Given its ability to travel long distances fast, if the virus is not already in other states like Victoria and South Australia, it could be so in under 48 hours.
The H5N1 flu strain poses an existential threat to Australian agriculture and wildlife – many species already classed as threatened.
Governments need to act quickly to reduce the risks of H5N1 to agriculture and the environment.
One of those risks is Victoria and South Australia’s “recreational” shooting of native quail.
Stubble quail are a small, ground dwelling bird. Their striped feathers help them blend into undergrowth across various habitats.
For a quarter of each year, hunters can flush them out with dogs and shoot them with shotguns, up to 20 birds per day per hunter.
Several Australian quail species are already threatened, and there are growing concerns for the stubble quail. Government population estimates rely on controversial modelling that extrapolates counts of a few hundred birds into estimates of millions.
Around Victoria, residents are reporting that quail are becoming more scarce. Despite this, nearly 200,000 quail are bagged by hunters in Victoria each year, with tens of thousands more injured and left to die.

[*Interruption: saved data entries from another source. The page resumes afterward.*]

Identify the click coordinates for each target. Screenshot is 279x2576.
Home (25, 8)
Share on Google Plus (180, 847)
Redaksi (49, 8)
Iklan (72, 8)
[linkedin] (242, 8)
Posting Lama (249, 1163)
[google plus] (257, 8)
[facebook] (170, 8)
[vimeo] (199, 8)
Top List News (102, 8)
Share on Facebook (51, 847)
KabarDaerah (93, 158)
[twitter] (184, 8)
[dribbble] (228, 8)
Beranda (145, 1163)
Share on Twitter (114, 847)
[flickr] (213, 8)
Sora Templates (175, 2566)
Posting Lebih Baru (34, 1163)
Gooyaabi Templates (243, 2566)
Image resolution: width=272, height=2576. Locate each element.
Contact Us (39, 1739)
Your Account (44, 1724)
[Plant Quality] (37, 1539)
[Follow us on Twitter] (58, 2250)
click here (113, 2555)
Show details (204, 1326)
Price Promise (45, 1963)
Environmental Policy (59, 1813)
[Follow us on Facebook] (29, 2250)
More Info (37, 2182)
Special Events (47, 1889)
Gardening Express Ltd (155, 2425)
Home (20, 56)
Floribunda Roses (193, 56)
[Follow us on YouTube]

Worse still, hunters, their vehicles and dogs, can be inadvertent vectors in the spread of bird flu, to which quail are particularly susceptible. Like chickens and turkeys, quail lack genetic resistance to the virus. Quail suffer extreme & rapid mortality rates, with a flock mortality rate of up to 100%, often dying within 24 to 48 hours.
For reasons of biosecurity containment, ecological preservation, and human health monitoring, governments must act quickly. Recreational quail hunting should be suspended immediately.
The Victorian Minister for Environment, Enver Erdogan, has the power to do this under the state’s Wildlife Act, as does Agriculture Minister Michaela Settle under the Biosecurity Act 2019.
The Victorian Government has previously acted on less severe H7 bird flu strains, when Agriculture Victoria immediately banned all gamebird hunting (including ducks and Stubble Quail) within restricted zones. But because H5N1 is drastically more pathogenic, transmissible and environmentally consequential, such precautionary bans should proactively be extended state-wide.
The costs of halting quail hunting now would be negligible. The costs of not doing so, could be catastrophic.
This is a basic test of whether the government is capable or willing to take appropriate action to protect our wildlife and agricultural industries.
We cannot claim to take biosecurity seriously while simultaneously allowing recreational hunting of one the species most vulnerable to H5N1.
Waiting for dead birds to appear across Victoria is not a strategy. It’s a failure of leadership.
Kerrie Allen is spokesperson for conservation group Regional Victorians Opposed to Duck Shooting Inc (RVOTDS), an organisation committed to protecting waterbirds and waterways.